WHAT THIS TASK INVOLVES | Quote every line from the top of the listing down to and including the line that contains "Given: Collapse the 商品管理 menu section".
....................
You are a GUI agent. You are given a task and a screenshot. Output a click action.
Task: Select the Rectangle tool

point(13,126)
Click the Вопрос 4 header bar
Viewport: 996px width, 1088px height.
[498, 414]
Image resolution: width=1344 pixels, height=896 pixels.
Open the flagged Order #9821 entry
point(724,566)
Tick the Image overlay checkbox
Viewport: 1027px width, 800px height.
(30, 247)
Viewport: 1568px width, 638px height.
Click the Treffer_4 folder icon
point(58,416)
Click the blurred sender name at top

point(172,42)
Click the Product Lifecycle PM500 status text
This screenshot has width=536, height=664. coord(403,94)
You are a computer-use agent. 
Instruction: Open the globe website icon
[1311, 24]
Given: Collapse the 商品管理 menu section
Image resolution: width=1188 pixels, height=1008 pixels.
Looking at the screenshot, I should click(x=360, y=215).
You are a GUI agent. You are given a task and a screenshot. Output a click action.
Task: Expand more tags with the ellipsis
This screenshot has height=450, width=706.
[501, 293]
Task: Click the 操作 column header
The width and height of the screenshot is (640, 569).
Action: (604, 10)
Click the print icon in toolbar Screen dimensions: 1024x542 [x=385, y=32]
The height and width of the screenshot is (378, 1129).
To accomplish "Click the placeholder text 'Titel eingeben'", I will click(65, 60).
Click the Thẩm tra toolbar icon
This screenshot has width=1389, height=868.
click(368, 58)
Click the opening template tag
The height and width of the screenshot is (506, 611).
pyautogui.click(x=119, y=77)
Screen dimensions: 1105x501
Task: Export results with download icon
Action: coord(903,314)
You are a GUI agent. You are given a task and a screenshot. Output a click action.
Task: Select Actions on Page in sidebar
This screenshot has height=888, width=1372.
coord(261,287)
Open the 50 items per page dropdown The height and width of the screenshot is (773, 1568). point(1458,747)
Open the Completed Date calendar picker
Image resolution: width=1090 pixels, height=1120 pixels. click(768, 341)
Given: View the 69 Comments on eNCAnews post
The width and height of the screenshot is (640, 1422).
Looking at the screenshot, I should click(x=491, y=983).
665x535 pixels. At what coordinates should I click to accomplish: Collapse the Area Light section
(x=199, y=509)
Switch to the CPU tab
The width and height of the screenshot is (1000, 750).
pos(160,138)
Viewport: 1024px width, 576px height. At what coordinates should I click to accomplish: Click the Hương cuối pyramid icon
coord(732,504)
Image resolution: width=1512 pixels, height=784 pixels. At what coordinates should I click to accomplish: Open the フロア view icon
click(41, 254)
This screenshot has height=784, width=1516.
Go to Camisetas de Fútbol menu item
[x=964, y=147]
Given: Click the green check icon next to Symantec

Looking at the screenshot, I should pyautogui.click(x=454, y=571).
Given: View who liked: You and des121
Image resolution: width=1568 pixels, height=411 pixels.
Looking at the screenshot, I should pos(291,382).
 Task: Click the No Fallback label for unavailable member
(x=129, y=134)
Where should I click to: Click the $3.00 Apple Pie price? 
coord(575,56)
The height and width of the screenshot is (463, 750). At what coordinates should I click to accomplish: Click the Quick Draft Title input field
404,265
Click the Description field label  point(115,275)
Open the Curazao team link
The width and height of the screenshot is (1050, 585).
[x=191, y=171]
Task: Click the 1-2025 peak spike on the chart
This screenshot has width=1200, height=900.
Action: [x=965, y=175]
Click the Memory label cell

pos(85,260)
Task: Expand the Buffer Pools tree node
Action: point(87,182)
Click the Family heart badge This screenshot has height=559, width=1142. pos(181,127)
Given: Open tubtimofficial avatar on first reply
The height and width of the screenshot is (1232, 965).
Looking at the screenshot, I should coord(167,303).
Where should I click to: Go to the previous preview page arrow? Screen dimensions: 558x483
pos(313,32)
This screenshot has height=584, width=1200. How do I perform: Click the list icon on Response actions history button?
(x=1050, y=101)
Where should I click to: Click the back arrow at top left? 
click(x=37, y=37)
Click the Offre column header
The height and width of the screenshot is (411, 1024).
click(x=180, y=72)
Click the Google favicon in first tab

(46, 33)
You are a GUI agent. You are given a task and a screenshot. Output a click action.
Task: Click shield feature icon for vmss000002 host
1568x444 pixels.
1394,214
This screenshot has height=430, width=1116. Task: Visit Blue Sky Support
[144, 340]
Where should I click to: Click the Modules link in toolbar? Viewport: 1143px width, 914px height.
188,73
....................
EXERCISE ANSWER |
You are a GUI agent. You are given a task and a screenshot. Output a click action.
Task: Select the Rectangle tool

point(13,126)
Click the Вопрос 4 header bar
Viewport: 996px width, 1088px height.
[498, 414]
Image resolution: width=1344 pixels, height=896 pixels.
Open the flagged Order #9821 entry
point(724,566)
Tick the Image overlay checkbox
Viewport: 1027px width, 800px height.
(30, 247)
Viewport: 1568px width, 638px height.
Click the Treffer_4 folder icon
point(58,416)
Click the blurred sender name at top

point(172,42)
Click the Product Lifecycle PM500 status text
This screenshot has width=536, height=664. coord(403,94)
You are a computer-use agent. 
Instruction: Open the globe website icon
[1311, 24]
Given: Collapse the 商品管理 menu section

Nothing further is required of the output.